En second lieu, le moyen tiré de la violation des stipulations de l’article 8 de la convention européenne de sauvegarde des droits de l’homme et des libertés fondamentales doit être écarté par les motifs retenus par le premier juge au point 14 du jugement attaqué.
En ce qui concerne les conclusions dirigées contre la décision d’interdiction de retour sur le territoire français pendant deux ans :
En premier lieu, en l’absence d’annulation de la décision d’obligation de quitter le territoire français sans délai, M. A… n’est pas fondé, compte tenu de ce qui a été dit précédemment, à demander, par voie de conséquence, l’annulation de la décision d’interdiction de retour sur le territoire français pendant deux ans.
En deuxième lieu, le moyen tiré de la violation de l’article L. 612-6 du code de l’entrée et du séjour des étrangers et du droit d’asile doit être écarté par les mêmes motifs que ceux retenus par le premier juge au point 21 du jugement attaqué.
En troisième lieu, M. A… est entré irrégulièrement en France en 2018 et a fait l’objet d’une précédente obligation de quitter le territoire français en 2023 à laquelle il n’a pas déféré. S’il fait état de la présence en France de son épouse de nationalité marocaine et titulaire d’une carte de résident de longue durée UE italienne, qui l’a rejoint en France en avril 2023 et avec laquelle il a eu une fille née le 2 février 2024, il n’établit pas l’existence de liens particuliers en France en dehors de son cercle familial ni l’impossibilité de poursuivre sa vie familiale en Italie. Dans ces conditions, même si l’intéressé ne représente pas une menace pour l’ordre public, le préfet n’a pas commis d’erreur manifeste d’appréciation en fixant à deux ans la durée de cette interdiction de retour.
Il résulte de tout ce qui précède, que M. A… n’est pas fondé à soutenir que c’est à tort que, par le jugement attaqué, le magistrat désigné par le président du tribunal administratif de Rennes a rejeté sa demande.
Il y a aussi des conclusions à fin d’injonction et d’astreinte à écarter tout comme une demande de question préjudicielle.
Sur les frais liés au litige :
Les dispositions des articles 37 de la loi du 10 juillet 1991 et L. 761-1 du code de justice administrative font, en tout état de cause, obstacle à ce que soit mis à la charge de l’Etat, qui n’est pas la partie perdante dans la présente instance, le versement de la somme que le conseil de M. A… demande au titre des frais exposés et non compris dans les dépens.
DECIDE :
Article 1er : La requête de M. A… est rejetée.
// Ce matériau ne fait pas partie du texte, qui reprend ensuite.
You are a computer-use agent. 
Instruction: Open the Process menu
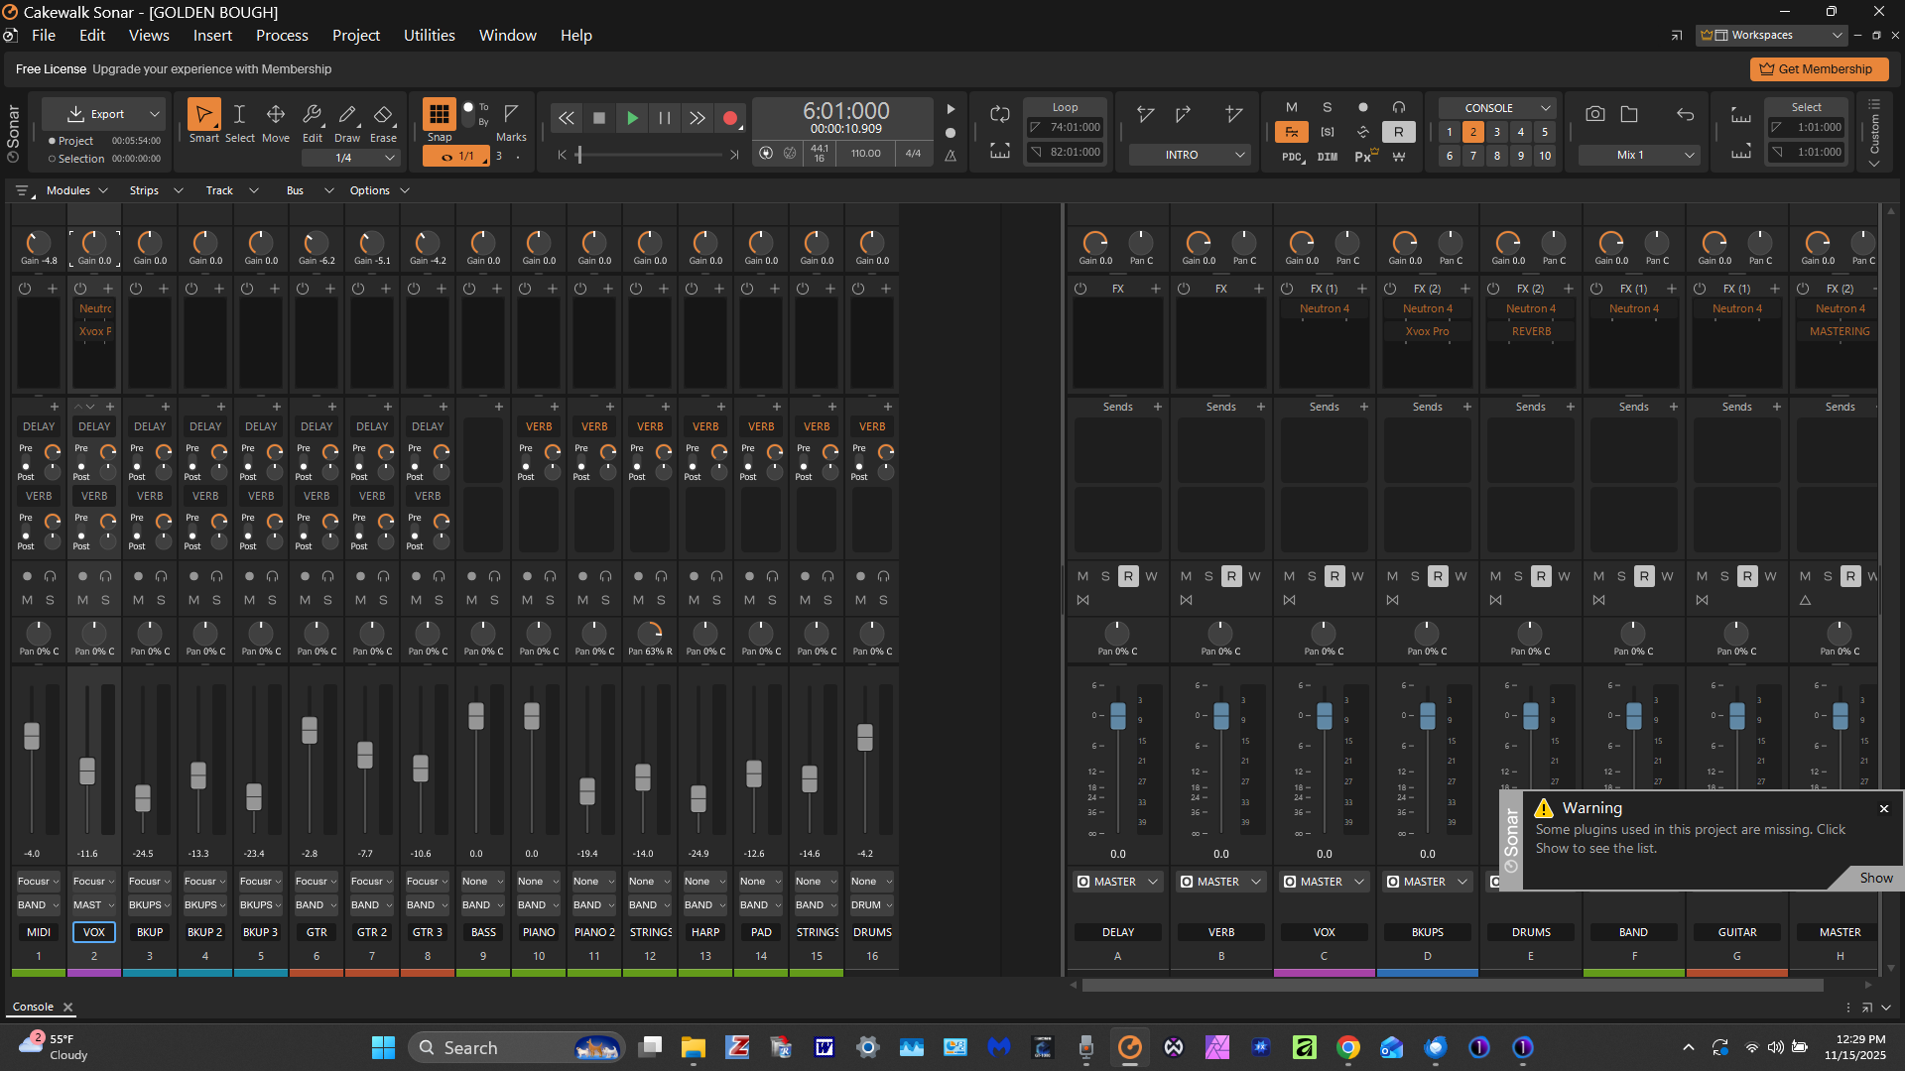click(x=282, y=36)
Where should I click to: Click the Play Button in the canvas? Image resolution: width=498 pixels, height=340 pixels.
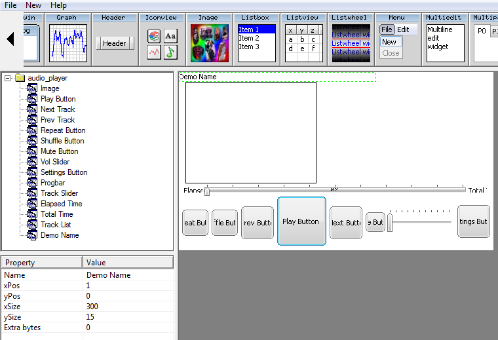coord(301,221)
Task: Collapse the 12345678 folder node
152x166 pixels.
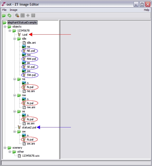Action: 10,31
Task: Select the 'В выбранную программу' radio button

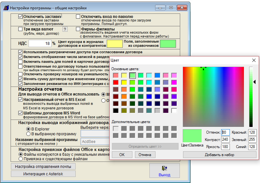Action: (28, 134)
Article 2 : Le présent arrêt sera notifié à M. B… A… et au ministre de l’intérieur.
Copie en sera adressée au préfet du Finistère.
Délibéré après l’audience du 24 mars 2026, à laquelle siégeaient :
- M. Lainé, président de chambre,
- Mme Marion, première conseillère,
- M. Catroux, premier conseiller
Rendu public par mise à disposition au greffe le 10 avril 2026.
La rapporteure,
I. MARION
Le président,
L. LAINE
La greffière,
A. MARTIN
La République mande et ordonne au ministre de l’intérieur en ce qui le concerne, et à tous commissaires de justice à ce requis en ce qui concerne les voies de droit commun contre les parties privées, de pourvoir à l’exécution de la présente décision.